妊娠糖尿病とは
妊娠中に初めて見つかる糖代謝異常です。妊娠前にすでに糖尿病と診断されていた方や、妊娠中に糖尿病の診断基準を満たした方は妊娠糖尿病には含まれません。
妊娠中はホルモンの影響で血糖値が上がりやすくなるため、これまで血糖値に問題がなかった方でも指摘されることがあります。
適切に血糖管理を行うことで、お母さんと赤ちゃんへの影響を抑えながら、安心して出産を迎えられるようサポートします。

妊娠糖尿病の症状・診断
妊娠糖尿病は自覚症状がほとんどありません。妊娠初期と中期の2段階で血糖検査を行い診断します。
診断基準(いずれか1つ以上を満たす場合)
- 空腹時血糖値:92mg/dL以上
- 1時間値血糖値:180mg/dL以上
- 2時間値血糖値:153mg/dL以上
妊娠糖尿病が進行すると起こりうること
母体への影響
妊娠高血圧症候群・帝王切開の増加・将来的な2型糖尿病の発症リスク(妊娠糖尿病のない方の約7倍)。
赤ちゃんへの影響
巨大児・出生後の低血糖・呼吸困難・黄疸・成長過程での肥満・代謝異常のリスク。適切な管理で合併症リスクを低減できます。
当院の管理・治療
空腹時血糖値95mg/dL未満、食後1時間140mg/dL未満、食後2時間120mg/dL未満を管理目標とし、以下の治療を行なっていきます。
かかりつけの産婦人科と診療情報提供書を介して連携しながら、当院で血糖管理・食事指導・インスリン指導を行います。管理状況は必要に応じて産婦人科へ共有します。
食事療法
カロリー制限とバランスのとれた栄養摂取を基本とします。
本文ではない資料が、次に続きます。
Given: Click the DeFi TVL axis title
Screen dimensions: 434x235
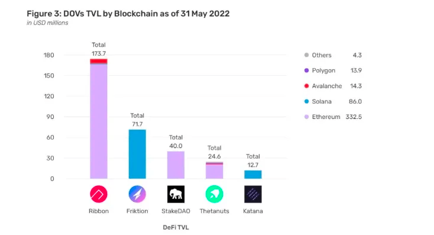Looking at the screenshot, I should (176, 227).
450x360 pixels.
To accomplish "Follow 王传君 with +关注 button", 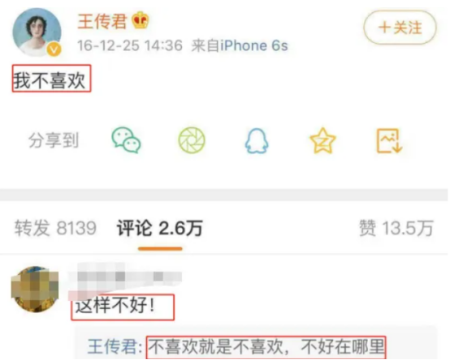I will click(400, 28).
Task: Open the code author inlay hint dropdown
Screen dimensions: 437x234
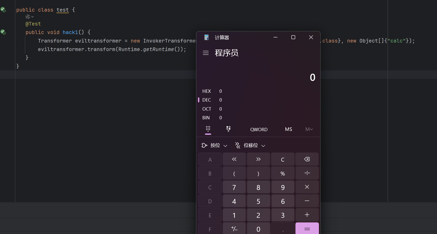Action: coord(30,17)
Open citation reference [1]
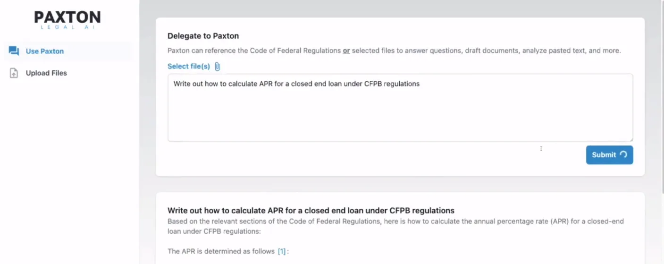Screen dimensions: 664x264 282,251
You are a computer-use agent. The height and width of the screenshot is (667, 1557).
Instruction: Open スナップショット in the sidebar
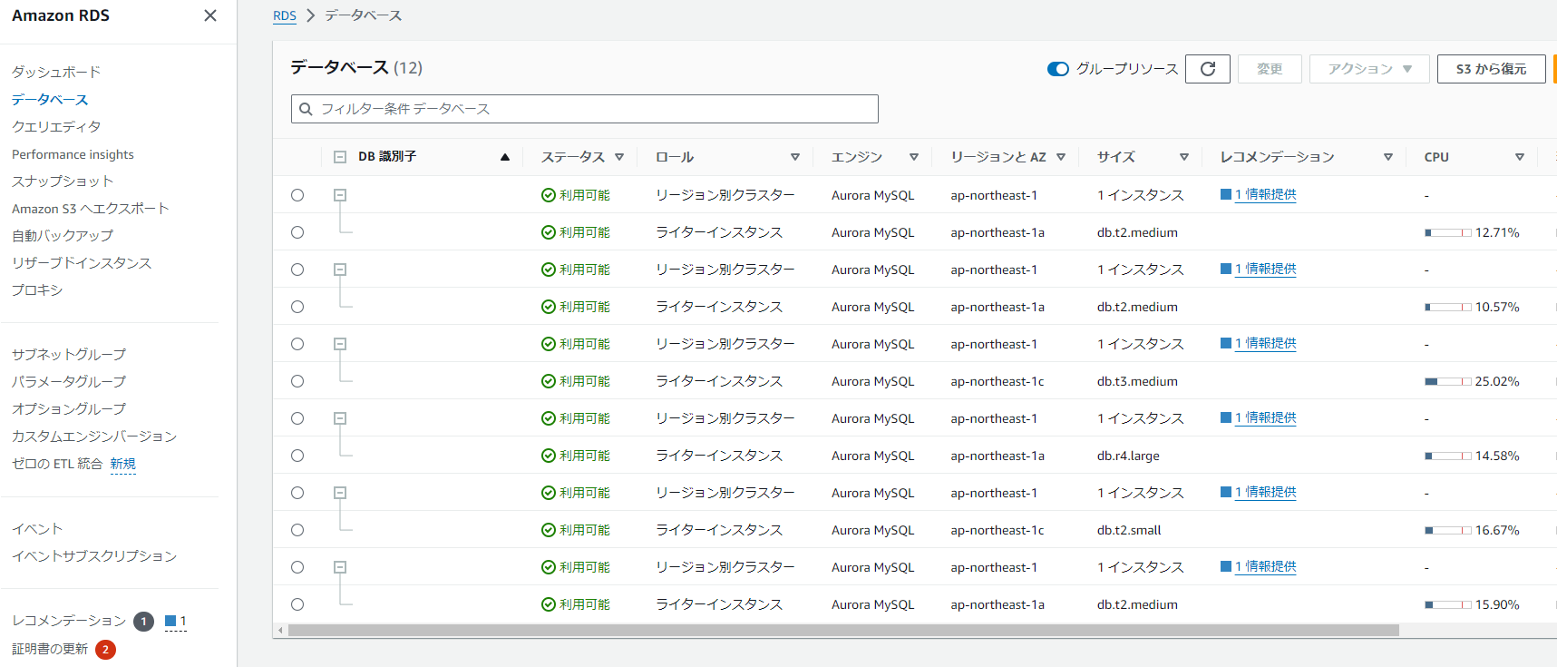click(63, 181)
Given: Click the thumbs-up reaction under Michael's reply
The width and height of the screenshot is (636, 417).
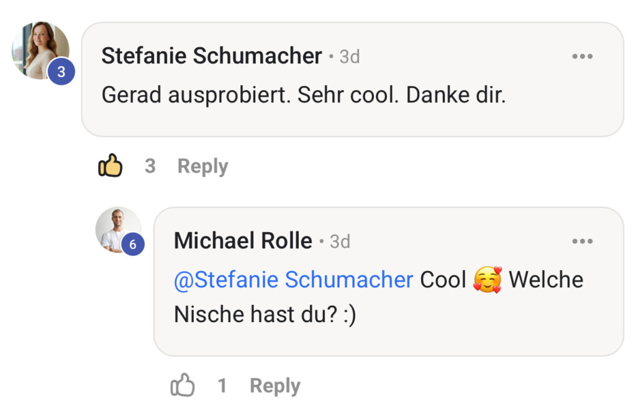Looking at the screenshot, I should point(184,385).
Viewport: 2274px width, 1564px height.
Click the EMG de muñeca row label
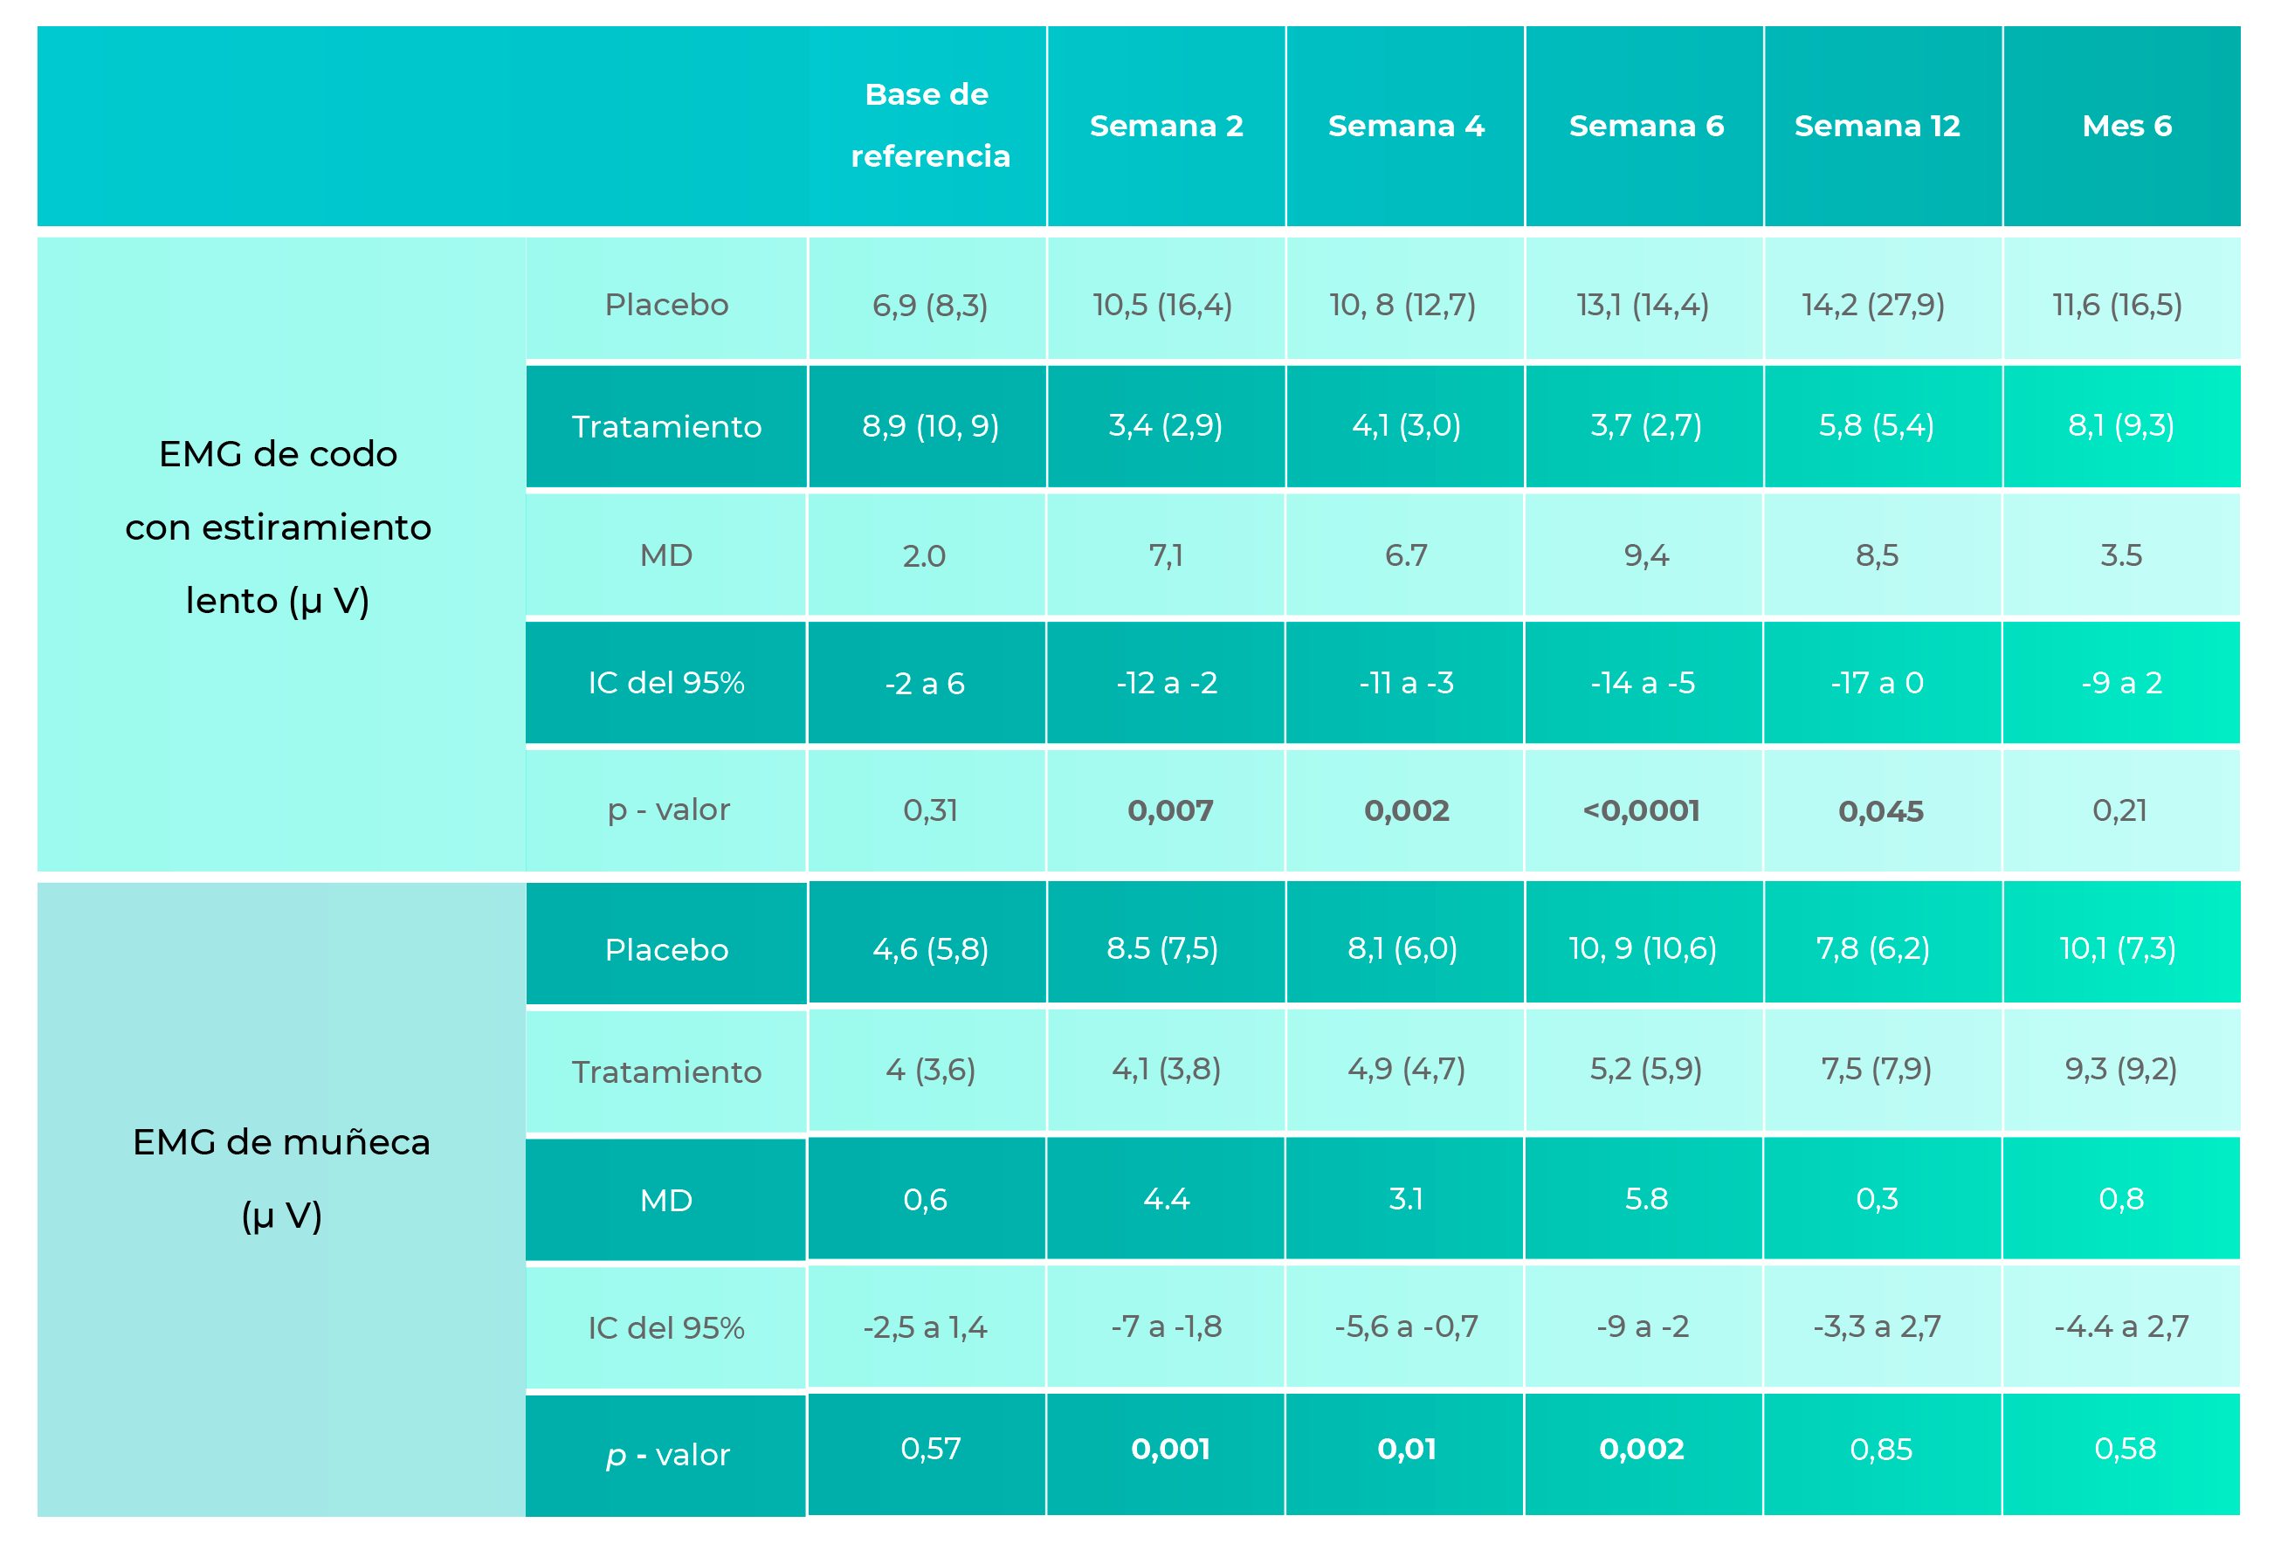(x=281, y=1179)
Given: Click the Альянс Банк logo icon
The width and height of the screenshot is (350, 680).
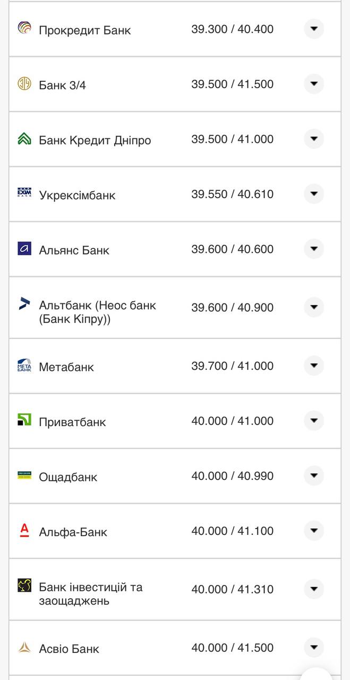Looking at the screenshot, I should tap(24, 249).
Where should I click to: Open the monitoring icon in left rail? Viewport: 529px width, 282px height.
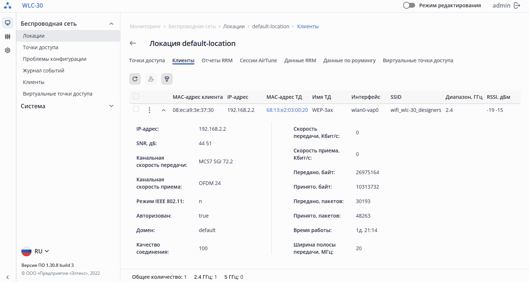8,23
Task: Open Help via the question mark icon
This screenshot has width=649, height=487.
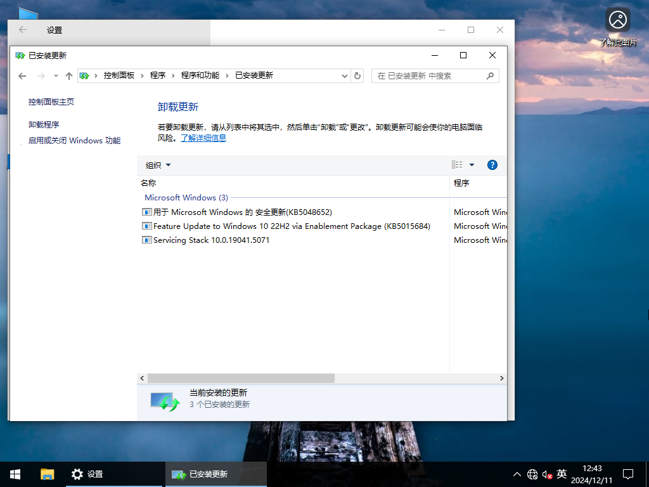Action: [492, 164]
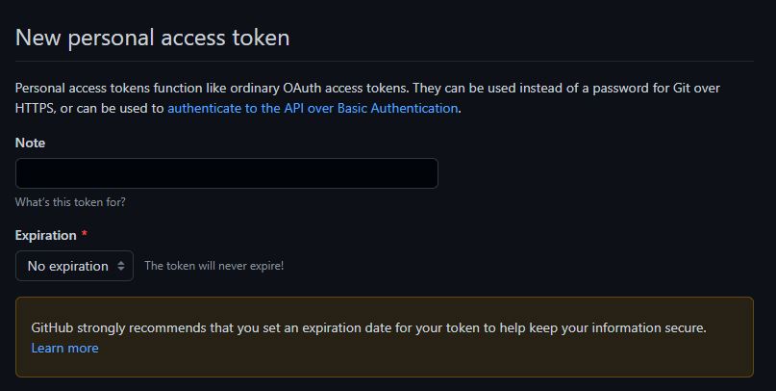
Task: Click "Basic Authentication" in the blue link
Action: [x=397, y=108]
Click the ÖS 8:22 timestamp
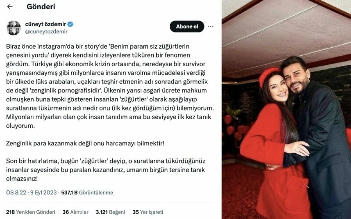Image resolution: width=351 pixels, height=219 pixels. (16, 192)
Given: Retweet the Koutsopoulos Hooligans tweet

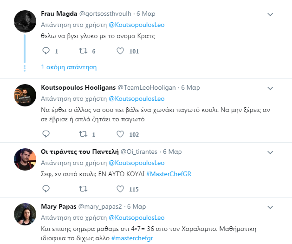Looking at the screenshot, I should pos(83,134).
食後高血糖が見られる場合は4〜6分食が有効です。
運動療法
適度な有酸素運動は妊娠中でも推奨されます。切迫早産の方は運動禁止です。
インスリン療法
必要な場合はインスリン療法を行います(経口血糖降下薬は原則使用しません)。
分娩後の管理
妊娠糖尿病の多くは、分娩後に血糖値が正常に戻ります。 ただし、将来的に2型糖尿病を発症するリスクが高くなるため、産後数か月以内を目安に、ブドウ糖負荷検査(75g OGTT)で血糖の状態を確認することをおすすめしています。